Bret Taylor, Co-CEO of Salesforce | Image by Benoit Tessier/REUTERS

When three top tech industry executives announced this month they would be leaving Salesforce, the company’s stock dropped 17% within five days.

The most crucial exit is arguably that of Bret Taylor, the Twitter board chairman who rapidly rose to assume the Salesforce co-CEO role while handling Elon Musk’s takeover of Twitter.

Taylor, 42, was primed to replace the current and sole-remaining Salesforce CEO, Marc Benioff. Instead, Taylor will exit Salesforce at the end of January 2023 to return to “his entrepreneurial roots.”

Benioff stated on a November 30 earnings call that he was still working to find a way to persuade Taylor to stay with the company.

Salesforce subsidiary Tableau’s CEO Mark Nelson announced his resignation last week, too. The slew of resignations has left people on Twitter wondering, “What’s happening at Salesforce?”

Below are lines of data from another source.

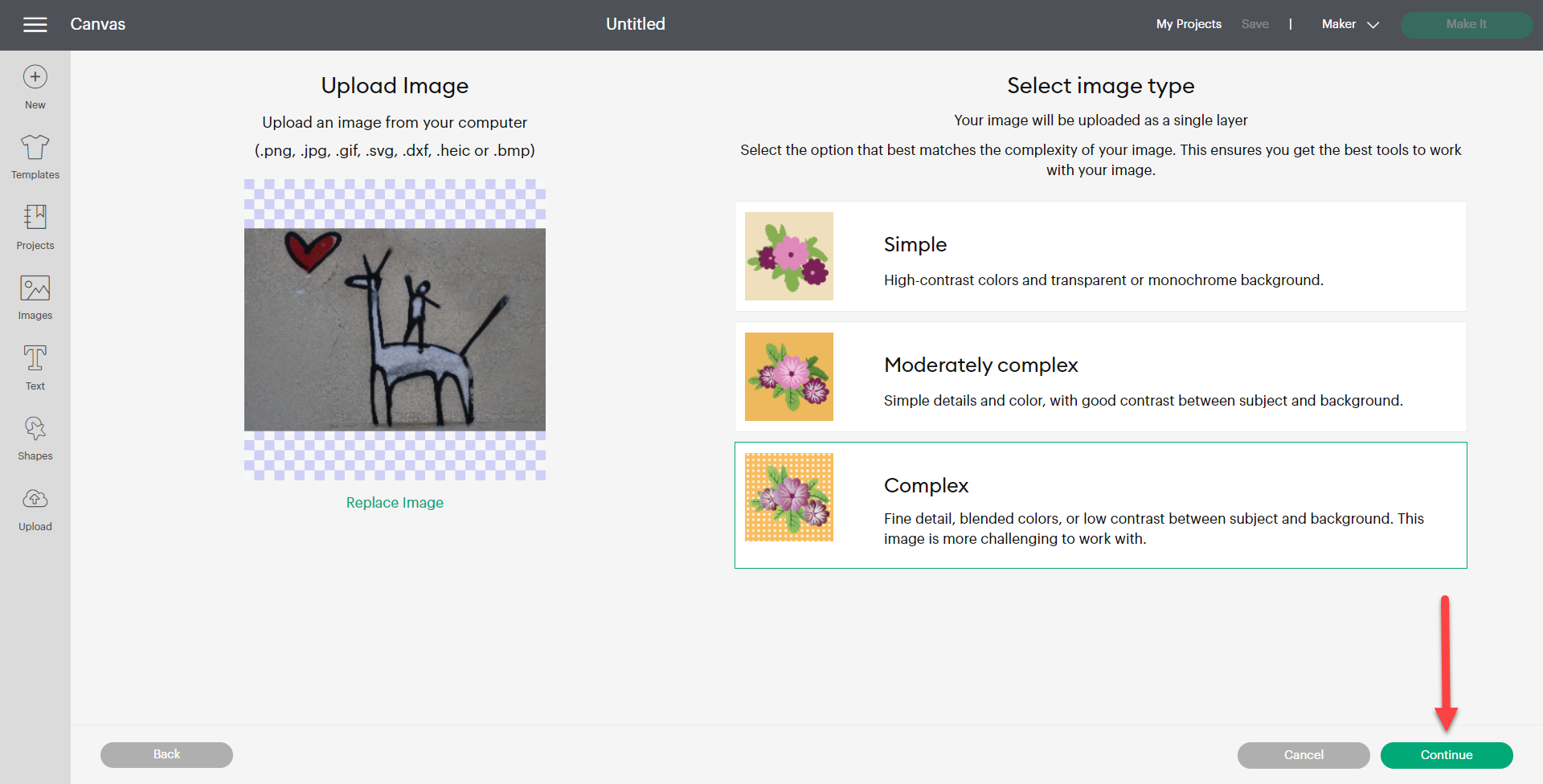The height and width of the screenshot is (784, 1543).
Task: Open the Maker dropdown chevron
Action: (1372, 25)
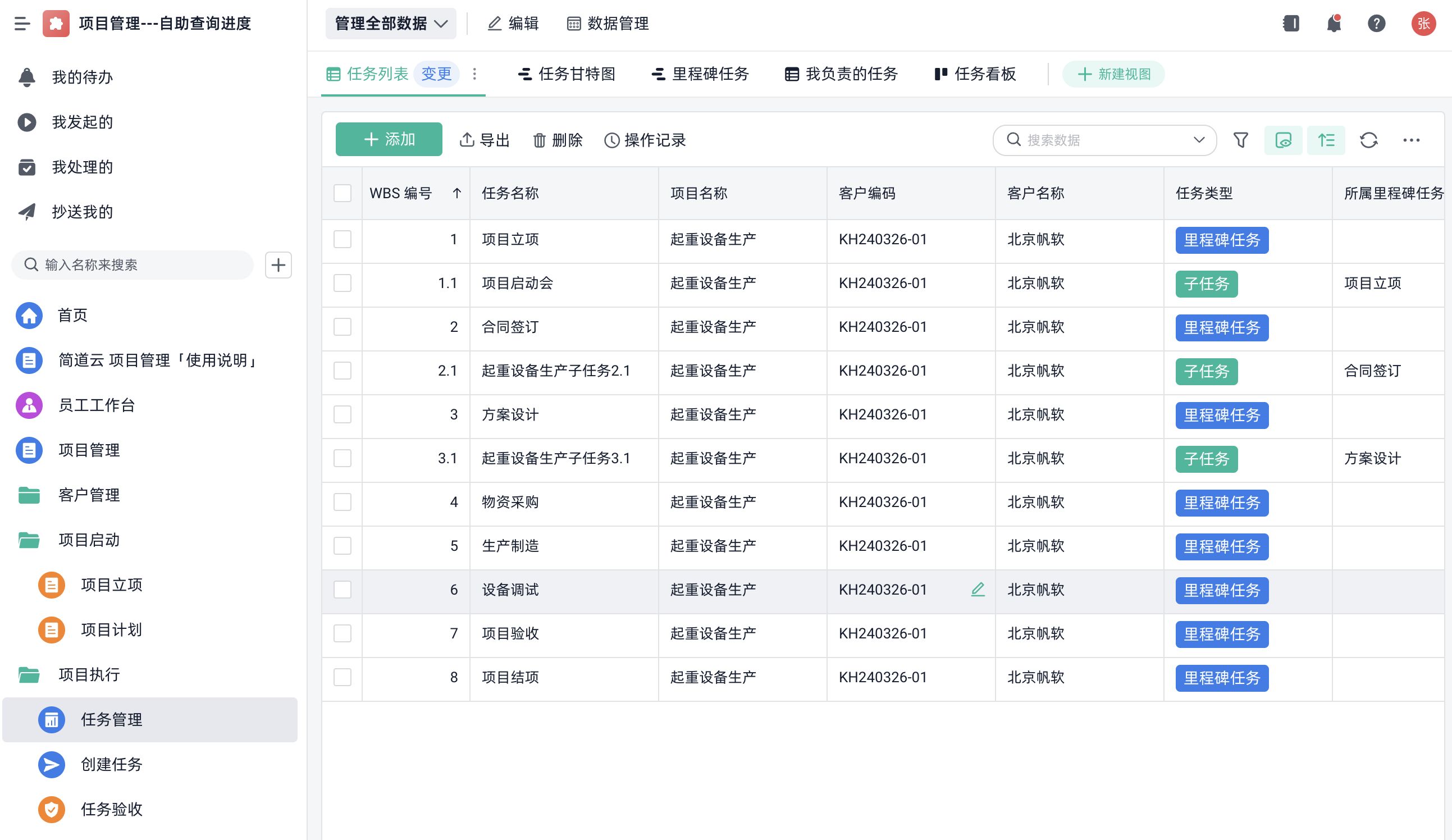The height and width of the screenshot is (840, 1452).
Task: Collapse the 项目启动 folder
Action: click(89, 540)
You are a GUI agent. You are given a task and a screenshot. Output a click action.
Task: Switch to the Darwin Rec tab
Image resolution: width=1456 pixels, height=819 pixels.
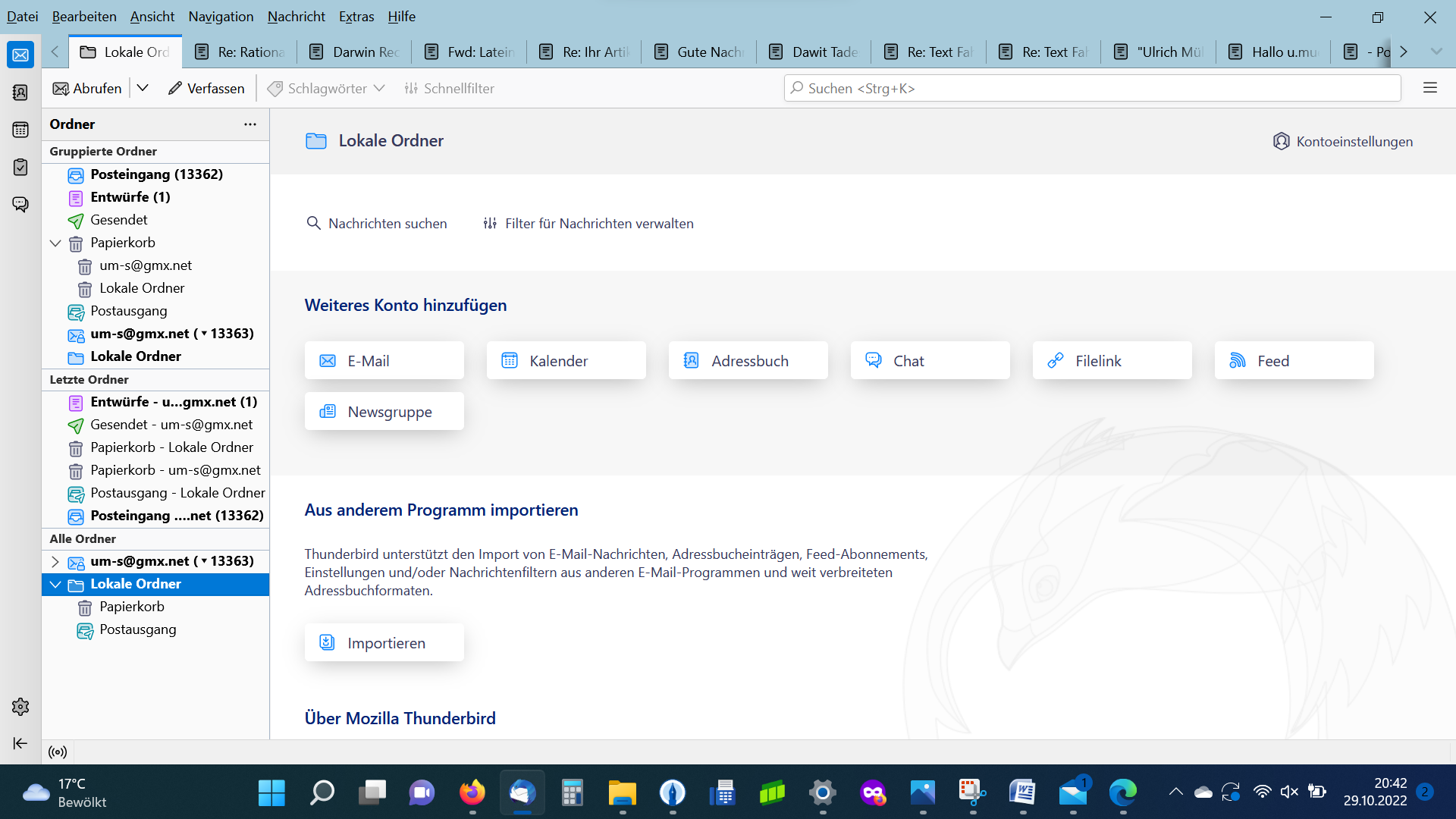pyautogui.click(x=355, y=52)
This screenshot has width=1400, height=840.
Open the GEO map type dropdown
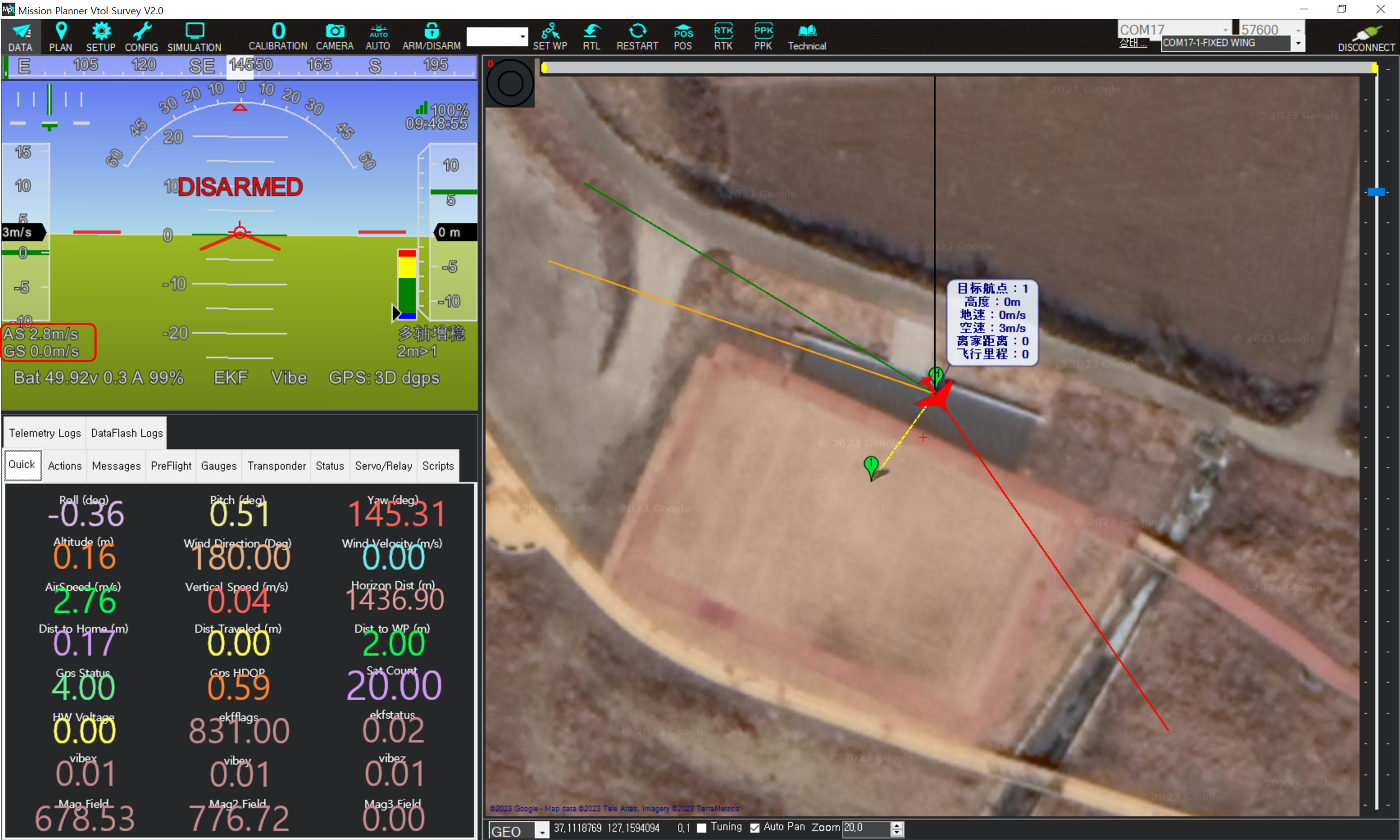[x=542, y=830]
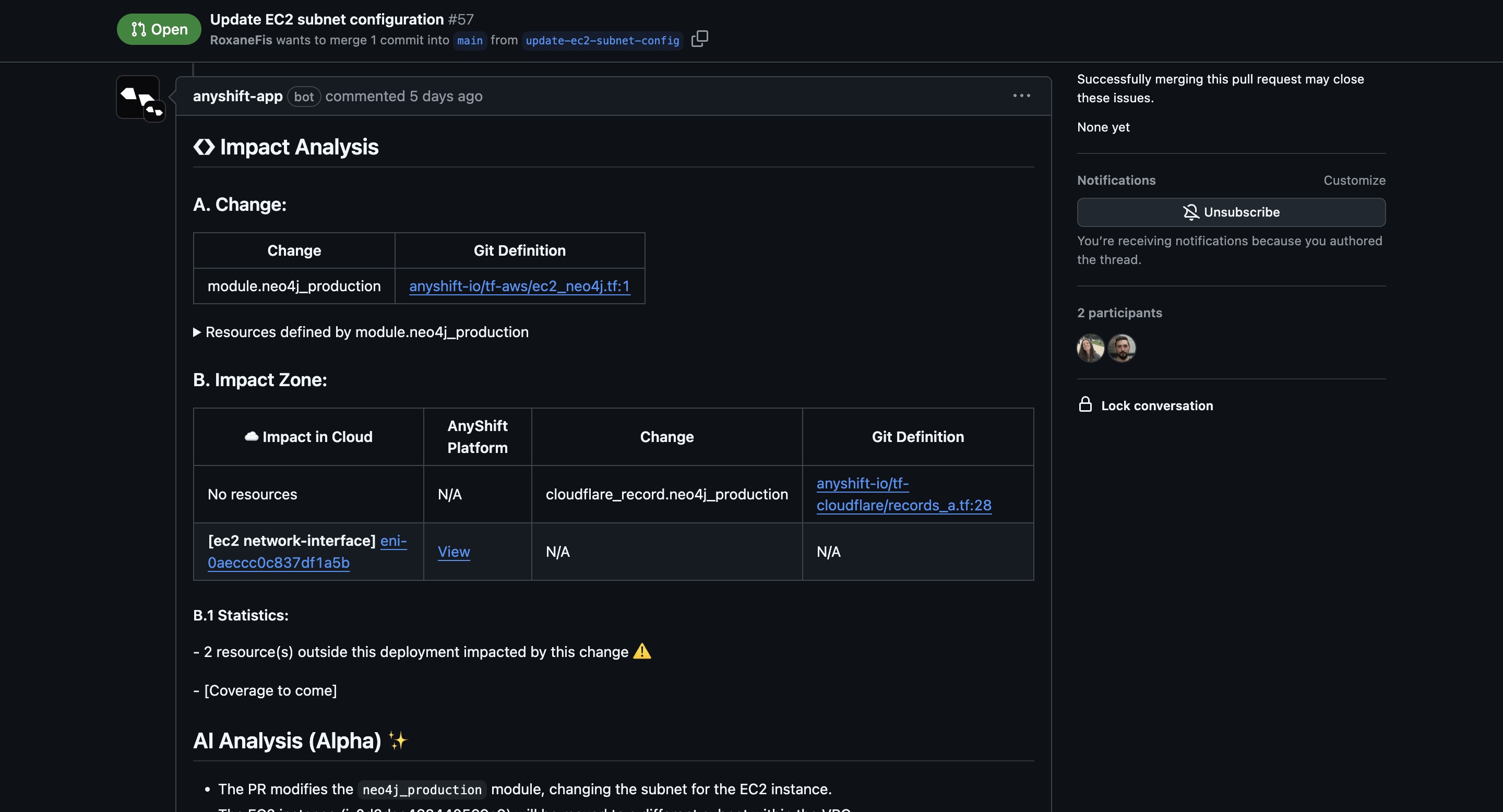Viewport: 1503px width, 812px height.
Task: Click Lock conversation
Action: tap(1156, 405)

Stewart Butterfield, CEO of Salesforce subsidiary Slack, announced his decision to resign just five days after Taylor’s announcement. When questioned as to the reason for his departure, Butterfield stated that it was unrelated to Taylor’s leaving.

These three high-profile exits add to over a dozen the company has seen since October. There has been no concrete indication they are related to the company’s recently forecast growth period, the slowest to date.

“Every loss reminds me of the previous,” Benioff said in an interview on November 30 with CNBC, listing past mentees stretching back decades. “The hardest part is when they tell you they want to leave.”

Jane Edison Stevenson, the chief executive of succession practice at consulting firm Korn Ferry, commented on the departures, stating, “It’s very hard to find someone who wants to run the company and is really good at it, who doesn’t want to have full control.”

Benioff has stated in the past that he did not intend to leave his role as CEO anytime soon. “I’m never leaving Salesforce,” he said. “This is my life’s pursuit.”

Previously, Benioff worked at Oracle, only departing to create Salesforce in 1999. By February 2023, he will be the sole CEO and largest shareholder of the Fortune 150 company.

Investors in the company are wary of Benioff being the sole person in charge. Back in June, a bid by the board came in at 37% in favor of unseating him.

“This turnover [at Salesforce] could imply it’s not going as swimmingly as we thought,” said Mizuho Securities USA Inc. analyst Jordan Klein. “It consolidates more authority and decision-making with Benioff.”